Summary
Highlights
Alano from Bidon State University Malay City Bidon introduces research on experiments in wave optics using a semiconductor diode laser. The video begins by explaining light interference, characterized by bright and dark fringes when light passes through single or multiple slits (diffraction gratings). Destructive interference creates dark fringes, while constructive interference produces bright fringes.
To observe interference, light sources must be coherent (constant phase) and monochromatic (single wavelength). Natural light, like sunlight, is incoherent and not monochromatic, making it unsuitable for interference experiments. While light bulbs produce monochromatic light, their intensity diminishes with distance due to the inverse square law.
Laser (Light Amplification by Stimulated Emission of Radiation) provides highly coherent and nearly monochromatic light. Semiconductor diode lasers are particularly useful, finding applications in CD/DVD players, laser printers, fiber optics, and alarm systems due to their precise properties.
The research aims to develop a laser setup with a semiconductor diode laser as the light source for interference and polarization experiments. Specific objectives include producing interference patterns, determining the laser beam's wavelength, measuring diffraction grating distances, and describing the relationship between polarization angle and light intensity according to Malus's Law.
The methodology involves using a semiconductor diode laser in a dark room. The setup for diffraction grating experiments (Figure 2) includes the diode laser, a diffraction grating, and a screen. The distance between the grating and screen (L) is measured, and pattern intervals are determined with a meter stick. Experiments also used a CD as a diffraction grating (Figure 4) and a setup for polarization studies (Figure 6) with a polarizer, analyzer, and a photo detector connected to a voltmeter.
Diffraction grating experiments consistently produced a central bright fringe flanked by symmetric sets of bright fringes. The first and second bright fringes from the center are denoted as first and second-order maxima. Scatter plots (Figures 9 and 11) show the relationship between pattern interval (ym) and distance (L), yielding regression equations for both diffraction grating and CD grating experiments.

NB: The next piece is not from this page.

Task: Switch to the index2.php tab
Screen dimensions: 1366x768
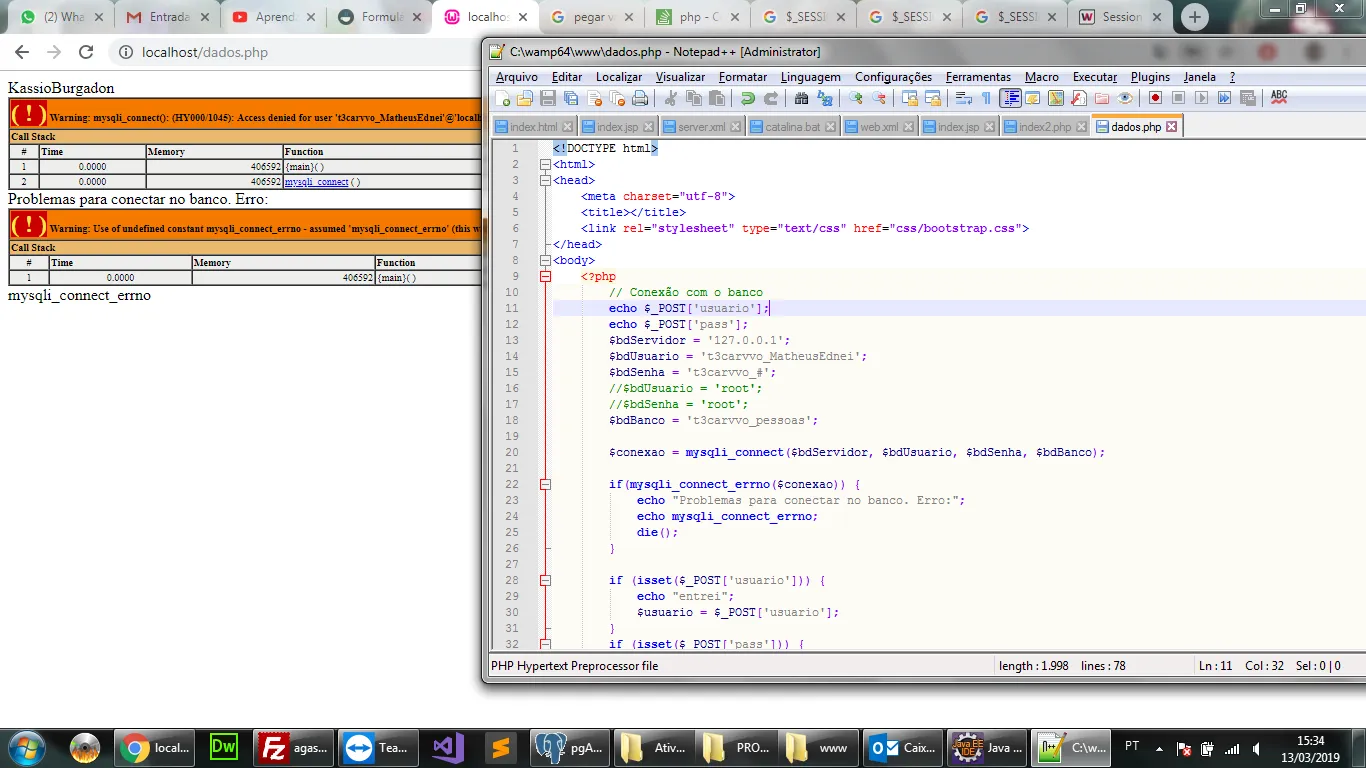Action: [1044, 127]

The experiments showed low percentage errors (not more than 4%) for wavelength and grating distance calculations, which are acceptable for undergraduate laboratory levels. For polarization, a sinusoidal scatter plot (Figure 12) illustrates the relationship between intensity and angle. Figure 13 demonstrates a linear relationship between intensity and cosine squared of the angle, confirming Malus's Law and yielding a specific regression equation.

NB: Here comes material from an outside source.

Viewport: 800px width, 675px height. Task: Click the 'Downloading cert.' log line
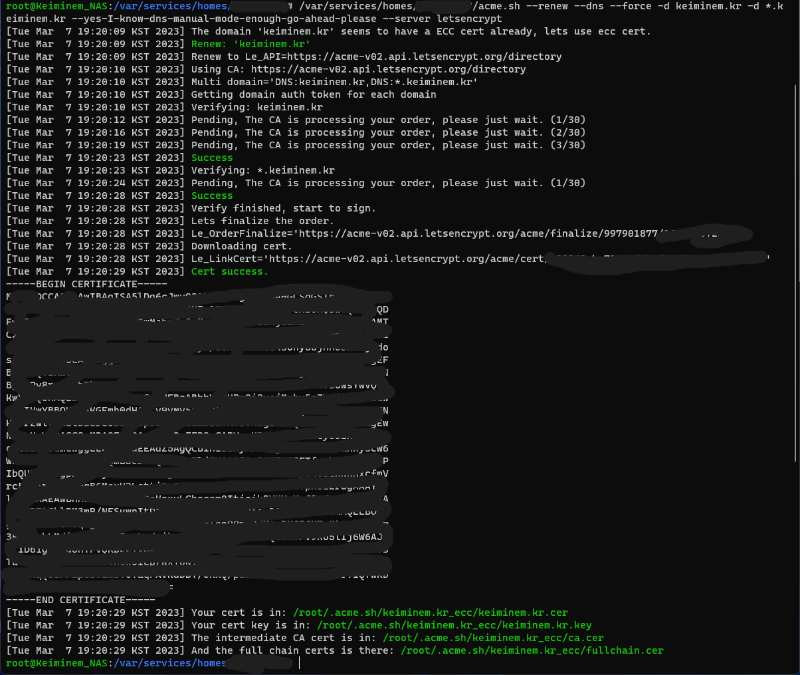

The diffraction grating experiments successfully produced characteristic diffraction patterns, yielding accurate laser beam wavelength values (within 3.2% error). The use of a semiconductor diode laser contributed to these accurate results due to its coherent and monochromatic properties. Similarly, CD grating experiments also provided highly accurate results. Furthermore, a strong positive correlation between intensity and cosine squared of the angle confirmed Malus's Law. It is recommended to develop and validate a manual containing experiments suited for the established setup.